* [Short task]
Reproduce everything from the line containing "Where should I click to: Click" down to the line containing "point(782,433)", replacing "Instruction" with "Directive" and leaving all else unchanged.

* [Information given]

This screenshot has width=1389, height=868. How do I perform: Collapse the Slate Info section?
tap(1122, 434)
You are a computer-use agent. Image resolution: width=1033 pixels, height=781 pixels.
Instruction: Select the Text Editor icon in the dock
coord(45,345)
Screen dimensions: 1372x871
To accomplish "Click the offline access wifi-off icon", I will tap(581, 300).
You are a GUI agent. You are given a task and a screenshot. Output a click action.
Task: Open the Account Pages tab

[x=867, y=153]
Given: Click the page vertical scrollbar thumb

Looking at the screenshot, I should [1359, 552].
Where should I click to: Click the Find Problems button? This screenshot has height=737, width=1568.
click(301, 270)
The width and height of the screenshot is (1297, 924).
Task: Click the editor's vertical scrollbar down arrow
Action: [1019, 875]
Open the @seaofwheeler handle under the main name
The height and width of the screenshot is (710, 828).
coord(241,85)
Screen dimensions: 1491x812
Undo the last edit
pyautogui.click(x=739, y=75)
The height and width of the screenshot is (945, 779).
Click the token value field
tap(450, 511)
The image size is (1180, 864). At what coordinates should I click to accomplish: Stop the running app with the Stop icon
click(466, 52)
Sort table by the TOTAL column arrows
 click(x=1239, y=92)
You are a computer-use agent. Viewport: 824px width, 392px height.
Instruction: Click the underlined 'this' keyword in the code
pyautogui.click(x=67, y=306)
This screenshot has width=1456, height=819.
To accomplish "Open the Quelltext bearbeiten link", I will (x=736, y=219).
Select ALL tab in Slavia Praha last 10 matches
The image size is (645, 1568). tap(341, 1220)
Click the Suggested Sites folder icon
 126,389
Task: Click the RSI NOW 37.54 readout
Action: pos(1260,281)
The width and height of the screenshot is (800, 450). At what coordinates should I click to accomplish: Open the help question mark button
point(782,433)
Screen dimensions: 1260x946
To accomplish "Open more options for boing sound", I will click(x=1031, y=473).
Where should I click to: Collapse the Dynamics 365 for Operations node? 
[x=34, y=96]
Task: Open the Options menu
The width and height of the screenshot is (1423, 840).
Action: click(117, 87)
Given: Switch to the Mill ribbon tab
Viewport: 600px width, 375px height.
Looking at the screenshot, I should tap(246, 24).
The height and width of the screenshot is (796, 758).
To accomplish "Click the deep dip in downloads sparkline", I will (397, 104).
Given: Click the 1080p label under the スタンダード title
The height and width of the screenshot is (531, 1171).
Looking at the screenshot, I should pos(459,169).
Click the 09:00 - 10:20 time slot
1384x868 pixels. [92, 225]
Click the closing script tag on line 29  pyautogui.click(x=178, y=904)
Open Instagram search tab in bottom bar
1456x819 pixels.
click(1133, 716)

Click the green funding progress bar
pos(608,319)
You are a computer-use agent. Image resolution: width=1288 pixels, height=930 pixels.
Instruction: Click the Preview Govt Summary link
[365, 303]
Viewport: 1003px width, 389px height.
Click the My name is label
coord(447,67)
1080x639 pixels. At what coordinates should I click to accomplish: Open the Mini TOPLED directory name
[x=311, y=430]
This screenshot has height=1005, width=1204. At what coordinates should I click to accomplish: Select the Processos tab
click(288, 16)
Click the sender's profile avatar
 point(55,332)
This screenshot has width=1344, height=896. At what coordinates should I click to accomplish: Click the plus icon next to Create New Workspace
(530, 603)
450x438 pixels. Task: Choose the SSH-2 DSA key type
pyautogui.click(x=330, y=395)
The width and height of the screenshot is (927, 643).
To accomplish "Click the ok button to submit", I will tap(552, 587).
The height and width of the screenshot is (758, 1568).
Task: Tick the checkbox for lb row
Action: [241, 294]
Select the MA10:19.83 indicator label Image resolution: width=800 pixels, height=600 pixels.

* [Exercise output]
Where should I click to: Click the Find Problems button? This screenshot has height=737, width=1568.
click(301, 270)
The width and height of the screenshot is (1297, 924).
Task: Click the editor's vertical scrollbar down arrow
Action: [1019, 875]
Open the @seaofwheeler handle under the main name
The height and width of the screenshot is (710, 828).
coord(241,85)
Screen dimensions: 1491x812
Undo the last edit
pyautogui.click(x=739, y=75)
The height and width of the screenshot is (945, 779).
Click the token value field
tap(450, 511)
The image size is (1180, 864). At what coordinates should I click to accomplish: Stop the running app with the Stop icon
click(466, 52)
Sort table by the TOTAL column arrows
 click(x=1239, y=92)
You are a computer-use agent. Viewport: 824px width, 392px height.
Directive: Click the underlined 'this' keyword in the code
pyautogui.click(x=67, y=306)
This screenshot has width=1456, height=819.
To accomplish "Open the Quelltext bearbeiten link", I will (x=736, y=219).
Select ALL tab in Slavia Praha last 10 matches
The image size is (645, 1568). tap(341, 1220)
Click the Suggested Sites folder icon
 126,389
Task: Click the RSI NOW 37.54 readout
Action: pos(1260,281)
The width and height of the screenshot is (800, 450). At what coordinates should I click to accomplish: Open the help question mark button
point(782,433)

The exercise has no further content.